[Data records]
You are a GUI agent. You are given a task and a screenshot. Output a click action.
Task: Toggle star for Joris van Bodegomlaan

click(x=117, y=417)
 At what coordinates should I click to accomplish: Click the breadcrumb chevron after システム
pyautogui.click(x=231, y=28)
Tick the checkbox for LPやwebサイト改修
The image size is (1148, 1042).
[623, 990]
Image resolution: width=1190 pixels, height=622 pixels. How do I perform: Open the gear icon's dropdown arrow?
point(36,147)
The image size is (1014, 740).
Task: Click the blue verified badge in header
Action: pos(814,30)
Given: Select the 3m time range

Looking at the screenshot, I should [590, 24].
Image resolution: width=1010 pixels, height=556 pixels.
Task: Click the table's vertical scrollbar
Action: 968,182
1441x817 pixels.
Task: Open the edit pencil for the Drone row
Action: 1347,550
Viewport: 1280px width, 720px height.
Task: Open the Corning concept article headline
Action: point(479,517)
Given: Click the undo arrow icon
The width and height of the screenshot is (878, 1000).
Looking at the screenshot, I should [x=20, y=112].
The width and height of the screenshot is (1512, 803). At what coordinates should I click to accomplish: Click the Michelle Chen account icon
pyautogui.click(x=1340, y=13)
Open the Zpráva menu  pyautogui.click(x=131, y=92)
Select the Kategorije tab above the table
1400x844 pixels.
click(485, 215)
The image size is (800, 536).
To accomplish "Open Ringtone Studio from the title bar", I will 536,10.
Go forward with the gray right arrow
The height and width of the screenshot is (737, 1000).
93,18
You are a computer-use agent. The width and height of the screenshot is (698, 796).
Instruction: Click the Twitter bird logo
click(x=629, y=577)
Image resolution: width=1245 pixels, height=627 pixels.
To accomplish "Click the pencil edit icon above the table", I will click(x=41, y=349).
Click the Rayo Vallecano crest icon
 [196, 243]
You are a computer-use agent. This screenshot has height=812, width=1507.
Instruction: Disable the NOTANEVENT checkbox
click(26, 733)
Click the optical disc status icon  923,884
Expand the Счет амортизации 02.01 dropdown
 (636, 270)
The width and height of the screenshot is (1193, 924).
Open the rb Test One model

ACTIVITY:
Only one stretch of the data above is needed. Restate it word for word, from the line containing "Given: Select the 3m time range" through the line containing "Given: Click the undo arrow icon", both ends included.

RESPONSE TO THE EXERCISE:
Given: Select the 3m time range

Looking at the screenshot, I should [590, 24].
Image resolution: width=1010 pixels, height=556 pixels.
Task: Click the table's vertical scrollbar
Action: 968,182
1441x817 pixels.
Task: Open the edit pencil for the Drone row
Action: 1347,550
Viewport: 1280px width, 720px height.
Task: Open the Corning concept article headline
Action: point(479,517)
Given: Click the undo arrow icon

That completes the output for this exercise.